CMJ Update #2 (Wrapup)







I only went to one panel on Friday, and it was about music and film, and may have been one of the better panels I saw. The panelists role-played and went through the choice of a song for a movie or commercial which was really fascinating and educational.

The Slayer listening party was a fun time, complete with Slayer DVD imagery and some Gallows DVD added in as well. Both DVDs are really good in fact, I might have to get them. Really bizarre but fun to see...if you like the weird and possibly grotesque. After the listening party we grabbed some authentic Chinese food in Chinatown and hopped over to the Relapse showcase.

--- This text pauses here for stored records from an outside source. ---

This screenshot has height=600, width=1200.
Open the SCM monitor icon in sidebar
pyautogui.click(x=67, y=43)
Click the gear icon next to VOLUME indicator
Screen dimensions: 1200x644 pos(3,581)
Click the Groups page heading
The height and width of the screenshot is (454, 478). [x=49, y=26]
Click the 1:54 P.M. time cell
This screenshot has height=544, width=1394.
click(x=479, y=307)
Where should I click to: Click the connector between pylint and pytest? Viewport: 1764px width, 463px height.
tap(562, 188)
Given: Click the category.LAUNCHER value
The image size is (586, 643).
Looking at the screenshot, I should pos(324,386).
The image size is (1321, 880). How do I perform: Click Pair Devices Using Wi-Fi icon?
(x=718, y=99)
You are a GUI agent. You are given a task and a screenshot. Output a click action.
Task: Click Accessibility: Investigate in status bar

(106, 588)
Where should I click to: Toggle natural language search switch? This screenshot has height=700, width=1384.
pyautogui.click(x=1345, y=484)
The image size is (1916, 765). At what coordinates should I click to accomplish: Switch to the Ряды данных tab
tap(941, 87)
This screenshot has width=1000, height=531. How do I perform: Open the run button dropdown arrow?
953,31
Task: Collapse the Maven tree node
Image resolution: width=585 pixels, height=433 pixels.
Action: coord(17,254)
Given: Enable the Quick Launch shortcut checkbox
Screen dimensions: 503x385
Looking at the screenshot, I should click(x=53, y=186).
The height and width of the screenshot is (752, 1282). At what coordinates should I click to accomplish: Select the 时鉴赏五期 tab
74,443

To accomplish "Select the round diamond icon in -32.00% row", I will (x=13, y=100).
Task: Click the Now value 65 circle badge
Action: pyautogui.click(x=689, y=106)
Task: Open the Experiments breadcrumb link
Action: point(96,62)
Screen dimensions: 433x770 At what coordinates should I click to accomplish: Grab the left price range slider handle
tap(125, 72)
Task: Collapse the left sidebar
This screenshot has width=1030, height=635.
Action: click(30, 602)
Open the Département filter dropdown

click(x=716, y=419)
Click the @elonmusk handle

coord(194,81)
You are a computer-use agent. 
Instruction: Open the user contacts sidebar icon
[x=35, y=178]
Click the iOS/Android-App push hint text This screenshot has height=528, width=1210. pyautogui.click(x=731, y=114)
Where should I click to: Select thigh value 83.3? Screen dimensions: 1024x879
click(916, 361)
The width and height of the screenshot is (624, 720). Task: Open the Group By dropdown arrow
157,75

Gloominous Doom opened up the showcase, and though it wasn't what I expected from a band with doom in the name, the music was pretty neat. The band has a bunch of technically solid players who transitioned from ska to dance to metal all in the same song, but the transitions themselves were not entirely smooth, mostly due to teh "purity" of each style played. Putting ska next to grindcore or even jazz fusion is just not entirely smooth no matter who plays it. I'd love to see this band move more progressive a la Between the Buried and Me, and less Iwrestledabearonce.

Howl was a bit more complete feeling than Gloominous Doom, though less to my liking stylistically. I was particularly not a fan of the vocals, though in general something with this band kept them from being overly enjoyable for me.

Complete Failure was a thrashy-y/grind-y band which didn't appeal to me at all. I struggle to see the appeal in music that is all blast beats and speed such that it basically devolves into noise. But that's just me.

Black Anvil were really solid. The first band of the night that the whole audience was really starting to get into, and one of two bands a lot of my CMJ friends were excited to see live. A sort of black metal-influenced hybrid, they keep the vocals black with more traditional metal guitar lines and less tremelo picking which makes for a fun and somewhat unique sound.

Revocation was, interestingly, my favorite act of the night. Normally a death/thrash sort of hybrid would hold no appeal for me, but the music was somehow catchy and good-sounding, and really got the whole crowd energized and moving.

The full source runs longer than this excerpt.